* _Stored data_
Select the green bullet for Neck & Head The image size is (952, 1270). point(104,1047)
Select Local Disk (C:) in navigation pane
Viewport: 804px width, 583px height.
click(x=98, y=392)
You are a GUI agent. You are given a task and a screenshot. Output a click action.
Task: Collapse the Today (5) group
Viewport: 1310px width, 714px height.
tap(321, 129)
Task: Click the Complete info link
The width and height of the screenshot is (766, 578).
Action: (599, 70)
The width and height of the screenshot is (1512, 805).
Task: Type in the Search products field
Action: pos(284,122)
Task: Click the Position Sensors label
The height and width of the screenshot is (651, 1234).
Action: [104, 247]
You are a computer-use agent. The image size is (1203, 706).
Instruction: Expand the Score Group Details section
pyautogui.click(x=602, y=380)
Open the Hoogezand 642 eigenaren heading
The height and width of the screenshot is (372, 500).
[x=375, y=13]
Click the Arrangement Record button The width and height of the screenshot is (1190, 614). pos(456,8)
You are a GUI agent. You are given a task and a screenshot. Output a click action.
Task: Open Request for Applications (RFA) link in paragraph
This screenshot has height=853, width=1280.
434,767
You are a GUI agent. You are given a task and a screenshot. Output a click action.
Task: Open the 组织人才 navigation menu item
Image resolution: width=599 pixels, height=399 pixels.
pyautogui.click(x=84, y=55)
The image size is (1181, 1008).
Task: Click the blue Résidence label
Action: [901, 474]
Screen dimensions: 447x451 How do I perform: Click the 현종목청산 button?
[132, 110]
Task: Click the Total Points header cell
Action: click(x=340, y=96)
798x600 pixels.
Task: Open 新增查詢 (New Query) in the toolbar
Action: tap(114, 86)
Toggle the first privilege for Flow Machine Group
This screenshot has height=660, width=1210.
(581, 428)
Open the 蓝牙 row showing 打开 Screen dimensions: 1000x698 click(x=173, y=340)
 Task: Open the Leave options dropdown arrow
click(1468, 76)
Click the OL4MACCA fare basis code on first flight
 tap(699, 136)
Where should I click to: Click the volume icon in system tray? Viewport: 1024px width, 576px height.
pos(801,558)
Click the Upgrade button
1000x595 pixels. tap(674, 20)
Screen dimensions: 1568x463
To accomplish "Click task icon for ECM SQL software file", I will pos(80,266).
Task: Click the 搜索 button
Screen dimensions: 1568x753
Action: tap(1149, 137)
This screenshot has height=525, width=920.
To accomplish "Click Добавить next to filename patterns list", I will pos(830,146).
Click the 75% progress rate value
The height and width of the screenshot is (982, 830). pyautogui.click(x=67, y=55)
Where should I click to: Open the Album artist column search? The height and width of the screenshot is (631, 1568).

* _Exercise objective_
The line with "This screenshot has height=525, width=920.", the last line of the data above, and every line between them should be duplicated exactly, with nothing else.

* _Exercise response_
This screenshot has height=525, width=920.
To accomplish "Click Добавить next to filename patterns list", I will pos(830,146).
Click the 75% progress rate value
The height and width of the screenshot is (982, 830). pyautogui.click(x=67, y=55)
Where should I click to: Open the Album artist column search? The height and width of the screenshot is (631, 1568).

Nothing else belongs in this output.